Making the Most of Your Opportunities

This advice is chiefly written with an eye to tenure-track academic job searches, but may be useful to all searches.

Local Learning

  • Make time to attend talks at UNC and in the area consistently from your first year. You can learn a lot about argument and talk construction from watching, as well as how to handle a Q&A effectively. It is too late to learn this the year you are on the academic job market!
  • Build your network of local professors, alt-academics, and grad students. Remember, fellow grad students will be your peers in the future. Local networks are particularly crucial for academic and alt-ac searches for those who are geographically constrained. Build early and often! Attend events and look for short-term teaching opportunities or other collaborations.
  • Be active on campus. Activity in issues and programs that you care about will keep you energized and build a service record for an academic search, as well as groundwork for an alt-ac search.


  • Not a natural public speaker? "Warm up" at a graduate student conference or a smaller, more student-friendly conference such as SAMLA.
  • Try to attend the key conferences in your field. Look ahead of time; major conferences often organize a year in advance. Graduate travel grants may also be given far ahead of time. Given limited funding, be strategic and aggressive about attending local conferences or conferences in cities where you have friends to stay with.
  • Create panels/roundtables. Solicit papers or respondents among respected scholars in your field; then suggest that the whole panel go out to lunch or dinner together.
  • Network. Attend panels; ask questions and introduce yourself to the scholars afterwards. Attend business meetings and happy hours. Never turn down a social invitation, if at all possible.
  • Individual meetings. Meet up with past conference acquaintances. You can cold-email scholars you admire (or ask advisors/committee members to facilitate) and ask for a coffee meeting.
  • Be at your best. Prepare a strong paper/alternative presentation and dress professionally.
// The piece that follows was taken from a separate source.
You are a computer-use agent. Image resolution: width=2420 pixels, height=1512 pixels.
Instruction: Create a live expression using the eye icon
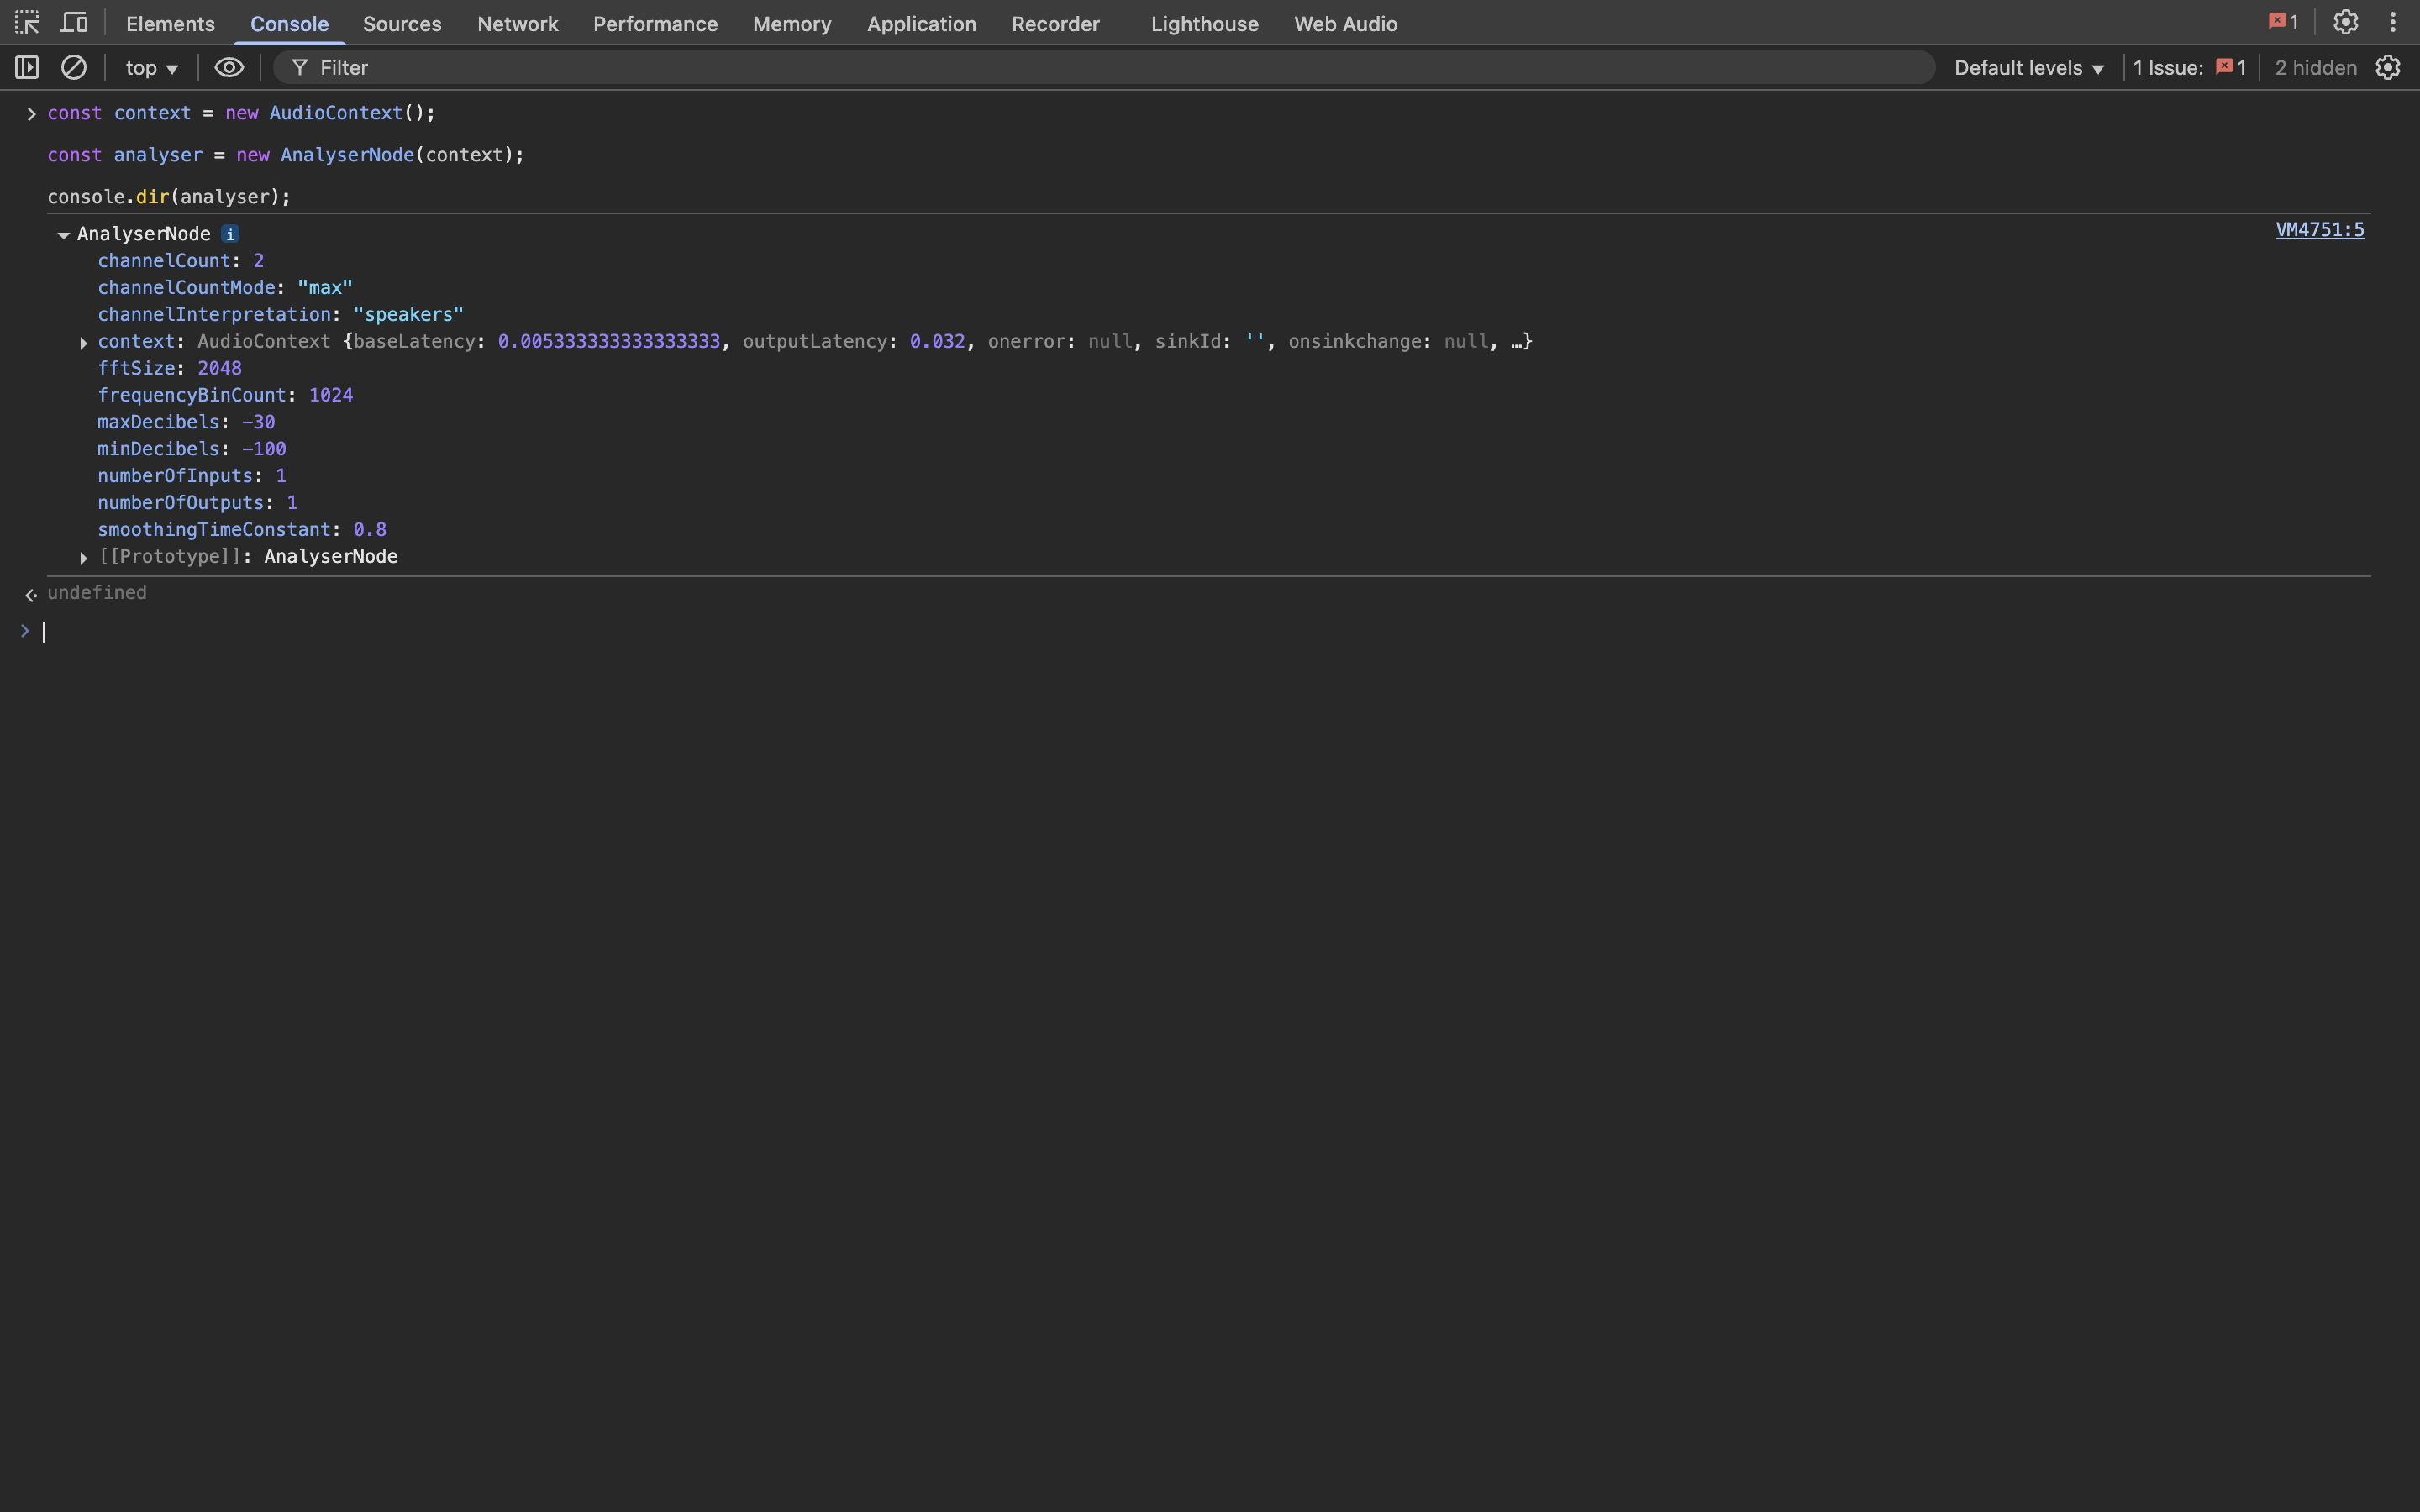pos(229,67)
  • Discuss opportunities with your advisor. You may be invited to do book reviews or contribute to collected volumes. Is this the best place to put your time?
  • Paid opportunities such as encyclopedia articles should be undertaken as needed for the financial opportunity, but are not the best for academic tenure-track searches.
  • Find appropriate journals for your field and for the type of article. You may wish to polish a great seminar paper or publish a dissertation chapter, but either way, creating an article takes time and work. Plan accordingly.
  • For tenure-track searches, increasing competition means that prestigious journals are certainly the most impressive, but a good-quality article in a good journal is always useful.
  • A published piece of non-academic writing (including anything from op-eds to technical writing) may be very useful for non-academic job searches.